Бродского роднят с русским миром три главные черты, которые в его поэтике очевидны с самого начала, до всякой идеологии (стихотворения на политические темы стали у него появляться сравнительно поздно, начиная с «Речи о пролитом молоке» (1968), да и там нет ничего антисоветского). Во-первых, это логоцентризм, или, проще говоря, обожествление языка, речи, творческого процесса как способа гармонизации мира. Особое значение, придаваемое слову, речи, риторике, – своего рода гиперкомпенсация за неудачи, преследуемые русских на иных фронтах. Вообще ключевое русское слово – вовсе не «авось», а «зато». «Зато мы делаем ракеты, перекрываем Енисей, а также в области балета мы впереди планеты всей». «Зато у вас негров линчуют». Главная мысль многих поздних стихотворений Бродского – «Пьяцца Маттеи», «Пятая годовщина», «Приключилась на твердую вещь напасть» – заключается именно в этой компенсации: пусть любимая принадлежит другому, пусть Родина изгнала лирического героя – зато у него есть поэтическая речь.
Для русского мира эта установка на слово – в противовес реальности – чрезвычайно характерна, да слово и есть единственная реальность. Кроме того, характерен – и не столько в советской, сколько в русской риторике – сам ход мысли: мы самые бедные, загнанные, окруженные врагами, но у нас есть то, чего нет у вас: особая, завещанная предками, духовность. И пусть эти предки у Бродского – не деды, которые поливали кровью родную землю и т. д., а Гораций или Оден: опора на великое прошлое, отсылка к традиции здесь те же самые. В сущности, Бродский стал любимцем студентов и средних интеллигентов (а не продвинутых интеллектуалов) именно тогда, когда в положении его лирического героя оказалась вся Россия: сначала уехал он, а потом вынужденными эмигрантами стали все – потому что из-под них уехала страна. Помню, как ровно об этом писал я в том же «Собеседнике» в статье «Двадцатая годовщина» – к двадцатилетию отъезда Бродского (1972–1992).
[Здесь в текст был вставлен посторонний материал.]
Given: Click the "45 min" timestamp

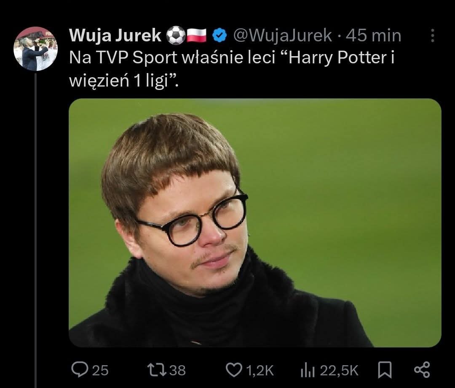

С тех пор положение ухудшилось: у эмигрантов выработались все эмигрантские комплексы, и, подобно одиночке в огромном чужом мире, они вообразили себя островком морали и таланта среди всеобщей бездуховности. Любопытно, что у самого Бродского такого комплекса не было – он Америку благодарно полюбил. Но наше положение было хуже: мы остались эмигрантами на своей земле, никто не дал нам Нобеля и не сделал поэтом-лауреатом, так что комплексы у нас не столько имперские, сколько брайтонские, а брайтонскую публику Бродский терпеть не мог. Когда Россию вбросили в открытый мир, она предпочла замкнуться в себе (см. концепцию Вадима Цымбурского «Остров Россия») – как эмигрант, принципиально не желающий учить новые языки. Именно эмигрантская боль диктовала многим желание поехать в Новороссию и построить там «правильную Россию»: правильная Россия всегда почему-то строится вне государства Российского.